_Given text_
********

Suriname's sovereign restructuring on the move
Bond restructuring in the books, all eyes now on the IMF?
In May 2023, Suriname reached a restructuring agreement with holders of its two outstanding Eurobonds, contingent on obtaining a Staff Level Agreement with the IMF for the next program review. The country was placed in a tough spot, with the defaulted bonds capitalizing at a high rate while the default could have hampered FDI badly needed to kickstart oil exploration and lift up economic growth.
The IMF should soon unveil an updated macro-fiscal framework, but the restructuring deal appears to fall short of the hypotheses underlying the 2021 program. Since then, the government had to cope with a sharp deterioration of the macro environment, while trying to implement required reforms. There is a risk that a remaining gap in an updated IMF program would need to be bridged through additional fiscal consolidation instead of debt restructuring, right as the government faces significant economic headwinds.
The next step will be for Suriname to get the IMF program back on track, putting China into the limelight as textbook financing assurances – never formally obtained in the first place – will probably be required for disbursements to resume.
Deep-dive into the terms of the deal
The main terms of the agreement in-principle have been laid out in a press release – the blog is based solely on this information which might be complemented when the deal closes. Interestingly, the deal is contingent on Suriname reaching a Staff-Level Agreement with the IMF by June 15.
In short, the two outstanding Eurobonds will be bundled into one fixed income instrument with a face value of $650m – that is a 25% principal haircut on original face value and accumulated past due interest (PDI) – a 10-year maturity, and a coupon of 7.95%. During the first two years, only 4.95% will be paid in cash with the remaining 3% capitalized.
A first observation is that PDI has been capitalized at the hefty prevailing contractual rate for the past 3 years, that is 12.875% and 9.25% for the two existing bonds. In fact, the 2023 bond originally bears a 9.875% coupon but features a provision (“Additional Interest” in the prospectus) which states that the interest rate will increase by 300 basis points after any missed payment by the issuer.
In the end, the PDI significantly increased the size of the claims: after the haircut the total face value is only reduced from $675m to $650m, that is a c. 4% reduction.
Using the Sturzenegger and Tresbesch formula for haircuts (1-PV_new/PV_old) I find that the NPV reduction is c. 16% with a 5% discount rate (the one used by the IMF). Looking at market-relevant discount rates, we get a c. 29% NPV reduction at 10% exit yield, and c. 40% reduction at 15%. These are ballpark estimates though Daniel Munevar finds similar figures. I made the simple (and conservative) assumption that missed coupons are settled in year 1 for the old bonds which gives a slightly higher haircut.

********

_Information given_
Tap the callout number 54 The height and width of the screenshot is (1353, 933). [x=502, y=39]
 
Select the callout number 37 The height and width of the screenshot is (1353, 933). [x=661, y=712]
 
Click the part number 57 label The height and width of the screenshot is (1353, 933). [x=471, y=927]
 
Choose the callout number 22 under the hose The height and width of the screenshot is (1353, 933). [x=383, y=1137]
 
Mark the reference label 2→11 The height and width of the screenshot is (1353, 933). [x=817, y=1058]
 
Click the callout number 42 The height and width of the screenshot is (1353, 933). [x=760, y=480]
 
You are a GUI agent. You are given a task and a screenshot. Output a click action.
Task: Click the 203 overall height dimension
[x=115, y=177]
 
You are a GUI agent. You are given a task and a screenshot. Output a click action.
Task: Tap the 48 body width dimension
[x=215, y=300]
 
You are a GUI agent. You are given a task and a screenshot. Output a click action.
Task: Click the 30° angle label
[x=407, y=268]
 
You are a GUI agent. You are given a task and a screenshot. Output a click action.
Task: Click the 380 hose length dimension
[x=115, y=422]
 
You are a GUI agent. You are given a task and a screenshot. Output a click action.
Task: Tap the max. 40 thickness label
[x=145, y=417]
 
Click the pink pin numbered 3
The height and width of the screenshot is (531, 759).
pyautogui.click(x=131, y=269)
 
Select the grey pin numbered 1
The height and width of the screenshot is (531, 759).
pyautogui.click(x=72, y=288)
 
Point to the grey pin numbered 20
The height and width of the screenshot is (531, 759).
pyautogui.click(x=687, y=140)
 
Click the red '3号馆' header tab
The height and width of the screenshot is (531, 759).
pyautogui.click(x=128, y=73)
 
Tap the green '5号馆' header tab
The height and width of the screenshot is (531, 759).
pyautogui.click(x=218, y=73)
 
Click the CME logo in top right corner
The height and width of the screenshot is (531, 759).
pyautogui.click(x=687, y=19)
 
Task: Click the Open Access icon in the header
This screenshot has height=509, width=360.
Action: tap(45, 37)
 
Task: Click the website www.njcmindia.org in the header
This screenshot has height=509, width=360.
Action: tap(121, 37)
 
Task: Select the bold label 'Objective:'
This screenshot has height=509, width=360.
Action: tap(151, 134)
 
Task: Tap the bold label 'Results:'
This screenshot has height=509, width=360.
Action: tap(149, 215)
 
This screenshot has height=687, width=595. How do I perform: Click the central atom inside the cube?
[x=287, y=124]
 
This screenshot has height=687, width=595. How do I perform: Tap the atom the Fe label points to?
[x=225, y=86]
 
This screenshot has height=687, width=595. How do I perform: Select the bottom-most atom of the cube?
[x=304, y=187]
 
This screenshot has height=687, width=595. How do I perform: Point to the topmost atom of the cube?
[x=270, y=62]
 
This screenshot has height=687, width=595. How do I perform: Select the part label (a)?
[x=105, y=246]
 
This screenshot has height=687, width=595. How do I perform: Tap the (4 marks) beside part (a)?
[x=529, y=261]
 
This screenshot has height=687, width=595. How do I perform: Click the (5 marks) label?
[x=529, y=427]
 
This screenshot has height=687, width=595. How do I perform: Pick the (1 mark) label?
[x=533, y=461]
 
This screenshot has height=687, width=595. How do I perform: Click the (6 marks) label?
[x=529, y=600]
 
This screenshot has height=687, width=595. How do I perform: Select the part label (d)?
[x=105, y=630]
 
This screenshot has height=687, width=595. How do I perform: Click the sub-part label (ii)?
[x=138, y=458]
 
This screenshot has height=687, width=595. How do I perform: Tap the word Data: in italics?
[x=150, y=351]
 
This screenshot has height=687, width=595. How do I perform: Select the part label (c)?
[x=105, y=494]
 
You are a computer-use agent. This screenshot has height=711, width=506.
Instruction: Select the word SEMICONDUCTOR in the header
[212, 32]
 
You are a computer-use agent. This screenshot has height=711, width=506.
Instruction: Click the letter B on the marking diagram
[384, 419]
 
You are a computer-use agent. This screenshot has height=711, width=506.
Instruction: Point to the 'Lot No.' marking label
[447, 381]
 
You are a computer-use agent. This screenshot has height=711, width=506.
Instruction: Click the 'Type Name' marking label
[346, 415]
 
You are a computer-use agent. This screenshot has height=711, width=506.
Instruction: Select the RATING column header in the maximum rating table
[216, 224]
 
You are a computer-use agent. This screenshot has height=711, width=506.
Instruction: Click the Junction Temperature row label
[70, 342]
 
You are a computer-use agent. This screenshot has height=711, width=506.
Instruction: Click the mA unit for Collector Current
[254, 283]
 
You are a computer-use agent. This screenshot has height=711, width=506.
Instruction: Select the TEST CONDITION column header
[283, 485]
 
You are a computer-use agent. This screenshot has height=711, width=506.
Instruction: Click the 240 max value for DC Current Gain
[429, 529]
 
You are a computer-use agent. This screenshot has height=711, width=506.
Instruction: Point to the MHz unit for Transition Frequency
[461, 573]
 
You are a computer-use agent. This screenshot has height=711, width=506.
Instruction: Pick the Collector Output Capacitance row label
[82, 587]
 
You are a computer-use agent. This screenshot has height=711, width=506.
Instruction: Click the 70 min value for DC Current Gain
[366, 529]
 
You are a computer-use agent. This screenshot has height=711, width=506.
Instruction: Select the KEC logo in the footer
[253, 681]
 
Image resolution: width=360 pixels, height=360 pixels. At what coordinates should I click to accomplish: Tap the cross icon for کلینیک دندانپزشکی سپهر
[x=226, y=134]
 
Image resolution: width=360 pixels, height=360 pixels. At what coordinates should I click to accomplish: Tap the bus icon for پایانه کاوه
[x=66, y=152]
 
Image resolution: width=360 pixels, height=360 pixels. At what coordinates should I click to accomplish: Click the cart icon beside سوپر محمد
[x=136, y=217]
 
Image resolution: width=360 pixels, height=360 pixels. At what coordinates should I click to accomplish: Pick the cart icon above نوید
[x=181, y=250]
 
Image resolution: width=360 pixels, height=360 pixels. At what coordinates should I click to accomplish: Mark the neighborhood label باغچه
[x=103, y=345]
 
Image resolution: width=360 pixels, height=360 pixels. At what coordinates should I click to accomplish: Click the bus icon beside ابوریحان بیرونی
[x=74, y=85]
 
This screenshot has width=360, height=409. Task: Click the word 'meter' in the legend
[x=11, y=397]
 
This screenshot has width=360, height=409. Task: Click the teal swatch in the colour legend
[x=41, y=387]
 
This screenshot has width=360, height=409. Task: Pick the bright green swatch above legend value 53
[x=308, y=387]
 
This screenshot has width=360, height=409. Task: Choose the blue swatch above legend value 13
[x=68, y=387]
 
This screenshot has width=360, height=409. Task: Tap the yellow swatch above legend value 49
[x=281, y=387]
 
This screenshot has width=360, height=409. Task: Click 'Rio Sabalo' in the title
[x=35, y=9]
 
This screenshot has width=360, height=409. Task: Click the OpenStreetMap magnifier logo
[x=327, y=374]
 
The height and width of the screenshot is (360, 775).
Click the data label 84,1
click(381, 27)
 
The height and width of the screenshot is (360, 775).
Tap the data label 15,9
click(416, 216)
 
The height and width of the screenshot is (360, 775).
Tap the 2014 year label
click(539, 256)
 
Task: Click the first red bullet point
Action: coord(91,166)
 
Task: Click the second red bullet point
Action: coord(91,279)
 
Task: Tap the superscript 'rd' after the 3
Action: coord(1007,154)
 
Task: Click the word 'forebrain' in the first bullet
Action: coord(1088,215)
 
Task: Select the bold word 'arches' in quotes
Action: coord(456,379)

********

_Stated task_
In the piece on Suriname's bond restructuring, rewrite the passage starting with "Deep-dive into the" and going on through "remaining 3% capitalized.", swapping "face value" for "nominal value".

_Solved exercise_
Deep-dive into the terms of the deal
The main terms of the agreement in-principle have been laid out in a press release – the blog is based solely on this information which might be complemented when the deal closes. Interestingly, the deal is contingent on Suriname reaching a Staff-Level Agreement with the IMF by June 15.
In short, the two outstanding Eurobonds will be bundled into one fixed income instrument with a nominal value of $650m – that is a 25% principal haircut on original nominal value and accumulated past due interest (PDI) – a 10-year maturity, and a coupon of 7.95%. During the first two years, only 4.95% will be paid in cash with the remaining 3% capitalized.